Thesis: That's why they go to war
Make Peace. Photo: Danny Hammontree, flickr |
“What if they gave a war and nobody came?” is a popular slogan from the antiwar-movement. But nowadays, when USA with their allies go to war in Iraq and Afghanistan, people do come. Lots of people enlist in the military, even voluntarily, especially in the U.S. Why?
Anthropologist Sarah Salameh answers this question in her master’s thesis Courtesy Of The Red, White And Blue. A Midwest American Perspective on Troops, War and Nation.
She’s been on a six months’ fieldwork in a small town in the upper Midwest, a rather conservative and patriotic area that struggles with deindustrialization, low wages and unemployment. Salameh - an opponent of the U.S wars in Afghanistan and Iraq - describes the six months “as the most interesting and mind blowing time of my life.”
And it is indeed an interesting and well written thesis about “one of the most understudied groups": white middle-class Americans.
She introduces us to a diverse group of military people:
The many settings the reader is introduced to includes an Army recruiting office, a public elementary school, Memorial Day celebrations, the motorcycle group the Patriot Guard Riders‟ missions, and the celebration of a National Guard unit returning home from Iraq. One gets to know people ranging from Army recruiters to the girls they helped enlisting at the age of 17, the concerned mother of a soldier, and a bunch of rather unconcerned 5th graders performing their patriotic duty decorating their town‟s cemetery with Star Spangled Banners.
One of her findings is the critical distance many soldiers have towards the government.
While in uniform, the anthropologist writes, soldiers are not allowed to speak negatively about the President. But in reality, as Robert, one of the soldiers, told her “The troops fight for the people, the American people, not the government. Neither the troops nor the people like the government.”
The official reason for waging a war is not always relevant for the soldiers. Looking at peoples‟ motives for joining the military, Salameh writes, “underlines the irrelevance of government and politics".

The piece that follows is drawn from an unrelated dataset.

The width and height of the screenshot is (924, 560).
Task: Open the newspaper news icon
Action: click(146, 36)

Not one person she’s talked to (around 100) claimed to have joined the military because he or she thinks that this or that exact war is especially just or necessary as it is explained by politicians.

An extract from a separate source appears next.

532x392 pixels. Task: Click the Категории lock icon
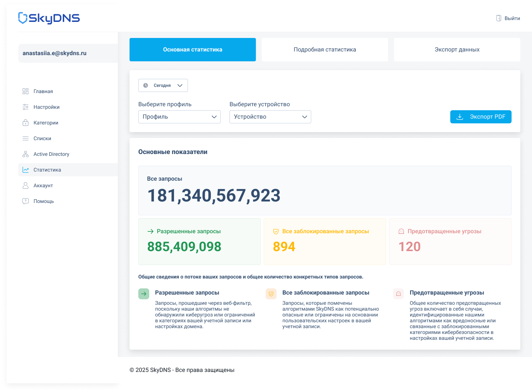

Robert is one of them. He did not believe the official explanation of the Iraq war (weapons of mass destructions). At times, Robert claimed the Iraq war is a quest for oil.
But he doesn’t care:
I am going for other reasons than oil. When I was in Iraq, I built schools, and handed out backpacks and paper to school children. I fixed dams so the people could have electricity. I spent two years totally committed to doing stuff like that.
U.S. Army Soldiers in Iraq. Photo: Scott Taylor, U.S.Army, flickr
The research subjects explained and mostly legitimized the US military presence and their own participation, with a reference to themselves as Americans.
Robert places American politicians outside these “American people. He places himself, as a service member, on the side of and fighting for, the American people, not the government.
The anthropologist explains:
People and troops, the government and the people make up two societies that act according to two different value systems; the politicians according to a rather crooked one, initiating wars on unjust premises and ignoring the will of the American people; the American people according to what might perhaps be termed a more American one, expressed in Robert‟s account as focused on a wish to keep his own family and other Americans safe and free, and help Iraqis towards a better life.
Help Iraqis towards a better life? That’s in the eyes of the soldiers their responsibility as Americans. The USA is in their view a positive example for other countries, an example to follow. It seems to me they are on a kind of religious mission.
This religious dimension is interesting. Salameh discusses American nationalism as “civil religion”:
Much of the (…) USA and its military, can be understood within the context of civil religion, wherein the nation is the focus of belief, and its endeavours overseas is the spreading (missionary function) of the values inherent in the „national belief‟.
One of the dogmas of this “civil religion” is the idea that God has a special concern for America, putting Americans in the role of the chosen people, and America in the role of the promised land:
This is connected to the story of the American foundation, taking the form of myth, where today‟s American‟s ancestors came to this promised land and made a covenant with it, still binding today‟s Americans. The covenant has two aspects: to maintain the concept of promised land, basically to keep the USA free, as underlined by for example Robert, as well as to „export by example‟ the American version of freedom.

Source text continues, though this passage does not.